* _Source material_
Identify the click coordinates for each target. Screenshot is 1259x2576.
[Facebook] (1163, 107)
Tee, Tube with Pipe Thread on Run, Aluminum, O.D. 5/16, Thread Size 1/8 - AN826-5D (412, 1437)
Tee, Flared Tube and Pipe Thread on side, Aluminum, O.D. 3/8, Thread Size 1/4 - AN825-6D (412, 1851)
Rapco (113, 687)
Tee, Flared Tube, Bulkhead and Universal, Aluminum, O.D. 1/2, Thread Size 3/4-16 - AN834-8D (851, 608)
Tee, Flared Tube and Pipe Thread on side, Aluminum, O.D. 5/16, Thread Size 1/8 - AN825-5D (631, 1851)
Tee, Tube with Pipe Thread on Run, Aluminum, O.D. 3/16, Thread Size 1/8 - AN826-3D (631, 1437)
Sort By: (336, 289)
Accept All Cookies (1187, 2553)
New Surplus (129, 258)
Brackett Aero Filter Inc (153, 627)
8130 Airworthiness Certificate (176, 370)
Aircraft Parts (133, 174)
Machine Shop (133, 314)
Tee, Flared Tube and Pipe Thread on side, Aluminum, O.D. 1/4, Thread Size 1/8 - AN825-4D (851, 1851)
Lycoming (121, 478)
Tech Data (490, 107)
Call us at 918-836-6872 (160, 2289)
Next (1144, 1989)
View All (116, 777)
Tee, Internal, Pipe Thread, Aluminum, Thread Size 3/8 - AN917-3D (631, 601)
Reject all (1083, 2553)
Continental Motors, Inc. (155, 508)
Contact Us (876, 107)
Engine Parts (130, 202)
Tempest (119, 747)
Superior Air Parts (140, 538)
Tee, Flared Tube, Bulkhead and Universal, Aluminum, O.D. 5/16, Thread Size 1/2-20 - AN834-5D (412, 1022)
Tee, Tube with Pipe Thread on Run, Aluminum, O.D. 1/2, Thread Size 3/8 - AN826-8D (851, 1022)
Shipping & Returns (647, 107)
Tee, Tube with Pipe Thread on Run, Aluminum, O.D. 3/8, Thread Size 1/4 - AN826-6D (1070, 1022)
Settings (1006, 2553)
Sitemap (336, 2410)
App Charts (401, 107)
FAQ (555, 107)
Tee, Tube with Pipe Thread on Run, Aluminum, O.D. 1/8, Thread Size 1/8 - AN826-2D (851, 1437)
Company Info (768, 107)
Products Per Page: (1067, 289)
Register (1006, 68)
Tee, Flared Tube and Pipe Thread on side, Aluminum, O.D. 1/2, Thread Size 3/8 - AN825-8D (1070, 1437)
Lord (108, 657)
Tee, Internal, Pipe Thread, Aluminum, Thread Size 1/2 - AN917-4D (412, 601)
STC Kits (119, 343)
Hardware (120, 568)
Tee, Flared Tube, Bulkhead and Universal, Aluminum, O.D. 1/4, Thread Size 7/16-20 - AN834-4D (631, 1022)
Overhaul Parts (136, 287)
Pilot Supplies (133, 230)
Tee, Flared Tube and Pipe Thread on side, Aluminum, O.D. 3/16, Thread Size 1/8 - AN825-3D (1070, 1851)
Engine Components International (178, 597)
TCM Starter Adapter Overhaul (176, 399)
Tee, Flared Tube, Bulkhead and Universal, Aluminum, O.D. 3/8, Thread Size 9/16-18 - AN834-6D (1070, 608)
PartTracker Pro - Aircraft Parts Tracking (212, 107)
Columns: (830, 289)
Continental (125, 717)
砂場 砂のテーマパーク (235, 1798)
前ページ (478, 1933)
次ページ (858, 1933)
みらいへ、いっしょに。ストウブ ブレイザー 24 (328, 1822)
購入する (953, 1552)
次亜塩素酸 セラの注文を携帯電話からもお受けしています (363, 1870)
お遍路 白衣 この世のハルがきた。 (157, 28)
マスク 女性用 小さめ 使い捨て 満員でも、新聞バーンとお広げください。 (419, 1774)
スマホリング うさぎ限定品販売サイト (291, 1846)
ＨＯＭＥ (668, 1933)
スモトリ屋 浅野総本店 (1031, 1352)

* _Task_
Reproduce word for word the material above, beginning with the line that contains "Sort By: (336, 289)" and ending with the line that contains "Continental Motors, Inc. (155, 508)".

* _Answer area_
Sort By: (336, 289)
Accept All Cookies (1187, 2553)
New Surplus (129, 258)
Brackett Aero Filter Inc (153, 627)
8130 Airworthiness Certificate (176, 370)
Aircraft Parts (133, 174)
Machine Shop (133, 314)
Tee, Flared Tube and Pipe Thread on side, Aluminum, O.D. 1/4, Thread Size 1/8 - AN825-4D (851, 1851)
Lycoming (121, 478)
Tech Data (490, 107)
Call us at 918-836-6872 (160, 2289)
Next (1144, 1989)
View All (116, 777)
Tee, Internal, Pipe Thread, Aluminum, Thread Size 3/8 - AN917-3D (631, 601)
Reject all (1083, 2553)
Continental Motors, Inc. (155, 508)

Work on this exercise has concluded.